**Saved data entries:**
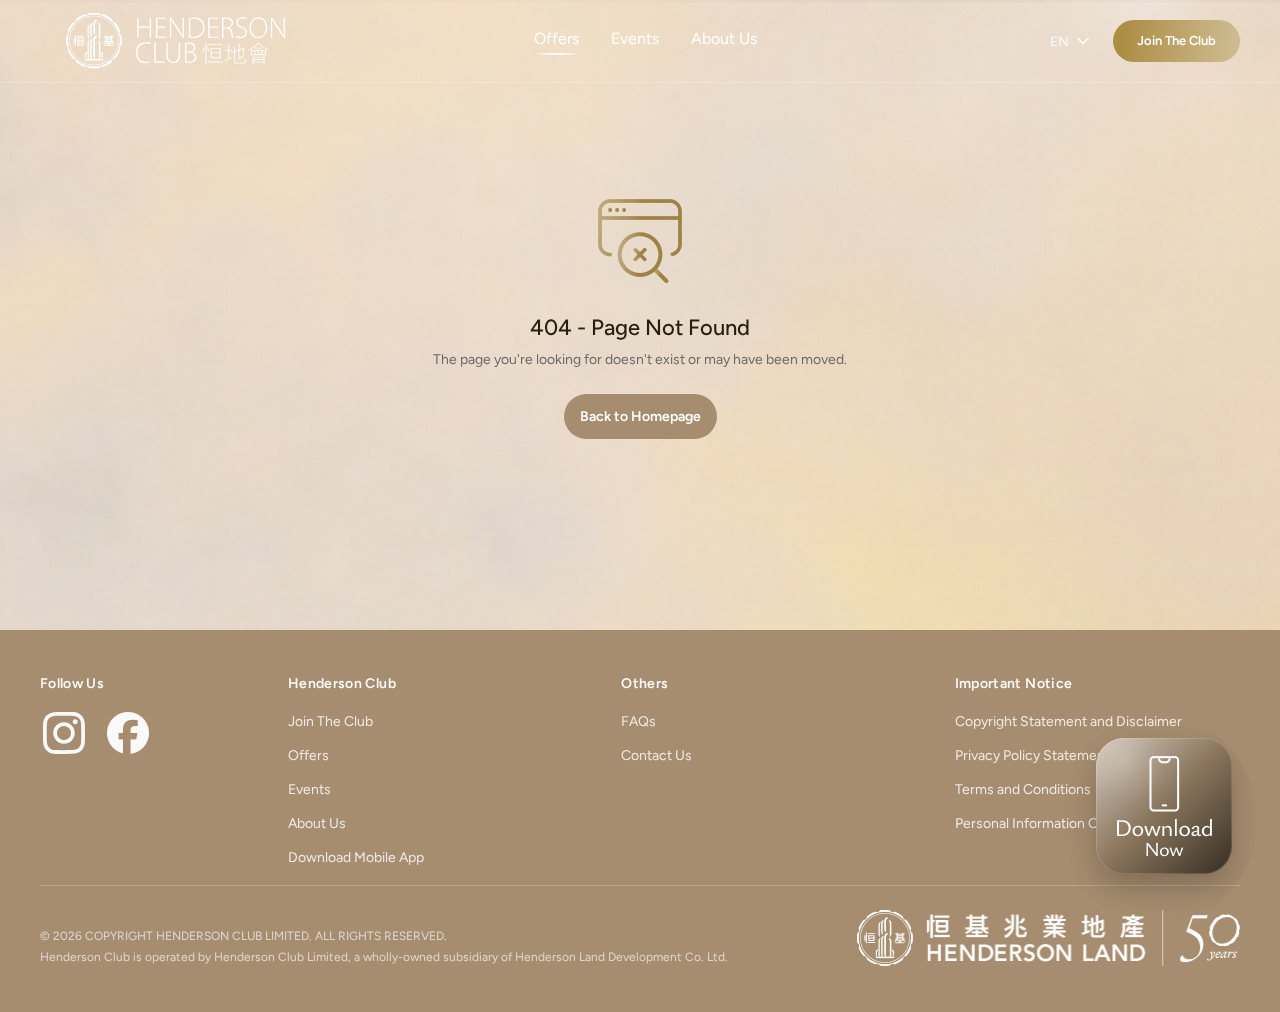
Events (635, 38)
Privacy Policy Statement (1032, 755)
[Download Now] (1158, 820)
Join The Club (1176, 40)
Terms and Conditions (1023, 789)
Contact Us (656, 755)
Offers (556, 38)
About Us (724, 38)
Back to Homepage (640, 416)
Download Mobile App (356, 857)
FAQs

**TASK PROMPT:**
Your answer should be the lines from the one containing "Join The Club (1176, 40)" through the end of the records, both included, output exactly and with nothing added.

**ANSWER TO THIS PROBLEM:**
Join The Club (1176, 40)
Terms and Conditions (1023, 789)
Contact Us (656, 755)
Offers (556, 38)
About Us (724, 38)
Back to Homepage (640, 416)
Download Mobile App (356, 857)
FAQs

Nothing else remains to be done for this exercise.